The film goes to great lengths to lend an air of scientific authenticity to the action: much of the opening sequence is filmed in the underground tunnels and cavernous experimental halls that house the world's biggest particle accelerator.
Sadly, that's where Angels & Demons parts company with scientific reality.
Look a little closer and you'll see most of the hardware featured in the film is actually from the ATLAS experiment - the biggest, and admittedly most visually impressive, of the LHC's four main detectors. Looking something like an immense jet engine, but with all its components and wiring laid bare, ATLAS will search for the origins of mass, dark matter and even microscopic black holes in the high energy particle collisions at CERN.
But not anti-matter, which will actually be created and studied in the much smaller LHC-b, or beauty, experiment.

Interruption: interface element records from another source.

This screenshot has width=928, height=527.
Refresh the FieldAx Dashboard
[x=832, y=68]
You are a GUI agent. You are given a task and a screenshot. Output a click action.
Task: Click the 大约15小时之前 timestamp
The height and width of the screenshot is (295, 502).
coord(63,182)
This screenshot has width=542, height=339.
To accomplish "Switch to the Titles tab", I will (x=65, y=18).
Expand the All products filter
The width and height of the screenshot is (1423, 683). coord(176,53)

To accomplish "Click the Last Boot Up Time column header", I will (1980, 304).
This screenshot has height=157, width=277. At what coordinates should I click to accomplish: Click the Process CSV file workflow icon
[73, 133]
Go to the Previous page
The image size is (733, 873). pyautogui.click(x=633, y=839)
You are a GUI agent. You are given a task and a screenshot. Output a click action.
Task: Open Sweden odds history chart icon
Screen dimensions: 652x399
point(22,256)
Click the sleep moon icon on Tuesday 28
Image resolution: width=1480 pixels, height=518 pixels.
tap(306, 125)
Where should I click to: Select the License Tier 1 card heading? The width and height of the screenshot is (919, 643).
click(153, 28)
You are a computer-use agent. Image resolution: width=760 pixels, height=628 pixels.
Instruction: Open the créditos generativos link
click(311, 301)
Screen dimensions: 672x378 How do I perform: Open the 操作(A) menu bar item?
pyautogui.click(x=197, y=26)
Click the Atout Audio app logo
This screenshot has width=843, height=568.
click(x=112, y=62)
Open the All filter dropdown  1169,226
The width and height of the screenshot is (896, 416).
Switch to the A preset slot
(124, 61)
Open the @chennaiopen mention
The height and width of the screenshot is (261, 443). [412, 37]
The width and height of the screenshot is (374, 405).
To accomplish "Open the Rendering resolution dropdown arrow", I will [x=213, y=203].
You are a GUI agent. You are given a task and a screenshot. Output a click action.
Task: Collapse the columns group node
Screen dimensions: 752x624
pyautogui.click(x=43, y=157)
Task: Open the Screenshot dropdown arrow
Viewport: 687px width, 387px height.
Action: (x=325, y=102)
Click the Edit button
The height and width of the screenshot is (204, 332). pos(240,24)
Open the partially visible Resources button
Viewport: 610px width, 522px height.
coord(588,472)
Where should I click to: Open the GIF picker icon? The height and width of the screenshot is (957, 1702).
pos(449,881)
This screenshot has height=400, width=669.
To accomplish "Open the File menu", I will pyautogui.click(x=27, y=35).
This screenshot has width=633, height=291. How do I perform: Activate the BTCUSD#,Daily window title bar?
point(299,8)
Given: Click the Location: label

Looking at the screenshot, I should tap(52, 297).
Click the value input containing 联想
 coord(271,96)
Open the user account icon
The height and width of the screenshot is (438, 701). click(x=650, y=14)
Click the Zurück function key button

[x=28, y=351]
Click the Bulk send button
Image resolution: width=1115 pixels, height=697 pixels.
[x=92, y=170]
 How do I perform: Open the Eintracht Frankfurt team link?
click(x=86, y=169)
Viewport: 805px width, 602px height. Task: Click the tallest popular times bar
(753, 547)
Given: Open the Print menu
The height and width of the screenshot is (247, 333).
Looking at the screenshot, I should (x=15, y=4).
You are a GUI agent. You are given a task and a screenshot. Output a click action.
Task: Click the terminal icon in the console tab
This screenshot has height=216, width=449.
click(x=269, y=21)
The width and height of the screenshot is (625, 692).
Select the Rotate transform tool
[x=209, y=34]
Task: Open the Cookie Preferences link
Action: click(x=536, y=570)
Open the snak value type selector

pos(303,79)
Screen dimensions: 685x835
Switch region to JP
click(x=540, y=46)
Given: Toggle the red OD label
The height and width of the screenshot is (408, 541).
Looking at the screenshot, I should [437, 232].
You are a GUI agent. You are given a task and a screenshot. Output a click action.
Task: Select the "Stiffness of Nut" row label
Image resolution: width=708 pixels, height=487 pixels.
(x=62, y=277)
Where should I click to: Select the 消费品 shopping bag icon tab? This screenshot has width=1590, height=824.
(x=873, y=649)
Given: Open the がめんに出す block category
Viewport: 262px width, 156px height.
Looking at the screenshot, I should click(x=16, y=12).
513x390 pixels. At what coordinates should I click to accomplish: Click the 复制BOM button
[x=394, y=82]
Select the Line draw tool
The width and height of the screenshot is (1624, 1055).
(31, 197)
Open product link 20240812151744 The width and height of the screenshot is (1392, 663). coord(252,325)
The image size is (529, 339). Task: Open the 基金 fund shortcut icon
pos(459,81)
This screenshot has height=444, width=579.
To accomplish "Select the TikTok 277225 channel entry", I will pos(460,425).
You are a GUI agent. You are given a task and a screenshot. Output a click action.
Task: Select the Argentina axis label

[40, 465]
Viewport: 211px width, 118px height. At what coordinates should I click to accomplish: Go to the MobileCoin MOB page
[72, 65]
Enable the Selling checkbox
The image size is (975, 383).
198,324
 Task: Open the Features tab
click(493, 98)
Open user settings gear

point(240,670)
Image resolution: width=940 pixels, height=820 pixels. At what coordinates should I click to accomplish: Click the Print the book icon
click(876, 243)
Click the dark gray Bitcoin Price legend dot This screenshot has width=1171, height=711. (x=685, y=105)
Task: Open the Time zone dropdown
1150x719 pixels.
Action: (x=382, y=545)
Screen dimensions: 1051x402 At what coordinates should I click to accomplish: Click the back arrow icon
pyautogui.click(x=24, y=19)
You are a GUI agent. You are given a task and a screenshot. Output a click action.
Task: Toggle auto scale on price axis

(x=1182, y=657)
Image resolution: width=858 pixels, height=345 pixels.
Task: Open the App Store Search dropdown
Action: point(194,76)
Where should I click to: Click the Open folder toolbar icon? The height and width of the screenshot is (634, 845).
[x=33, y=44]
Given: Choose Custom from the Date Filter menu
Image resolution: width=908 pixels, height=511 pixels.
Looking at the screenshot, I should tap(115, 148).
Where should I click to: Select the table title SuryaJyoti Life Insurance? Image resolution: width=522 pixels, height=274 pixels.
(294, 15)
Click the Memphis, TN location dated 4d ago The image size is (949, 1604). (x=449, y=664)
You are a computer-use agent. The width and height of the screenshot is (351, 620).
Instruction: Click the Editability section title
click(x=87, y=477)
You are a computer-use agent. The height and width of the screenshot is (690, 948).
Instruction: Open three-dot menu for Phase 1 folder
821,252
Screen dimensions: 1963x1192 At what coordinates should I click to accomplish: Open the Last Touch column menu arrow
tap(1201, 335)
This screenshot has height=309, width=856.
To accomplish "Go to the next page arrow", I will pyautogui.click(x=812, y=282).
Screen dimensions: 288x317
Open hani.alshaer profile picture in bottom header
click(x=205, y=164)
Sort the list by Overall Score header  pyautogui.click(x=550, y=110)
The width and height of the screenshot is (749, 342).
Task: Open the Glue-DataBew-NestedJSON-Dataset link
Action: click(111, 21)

There's a problem too with the amount of anti-matter generated in the film. It would take billions of years - perhaps longer than the universe has been in existence - for the particle collisions at CERN to generate enough anti-matter to make a bomb. The film also manages to confuse anti-matter with the God particle or Higgs boson, and to imply that anti-matter somehow triggered the big bang.
But does that really matter? After all, Angels & Demons is an action packed thriller not a drama-documentary. Inevitably it takes liberties with the science, but if you're willing to suspend your disbelief it's an engaging way to spend a rainy afternoon.
That was certainly the verdict at a screening of the film laid on for scientists from CERN in Geneva last week. Angels & Demons may not be Oscar material, but it will probably run X-Men close for top spot this summer.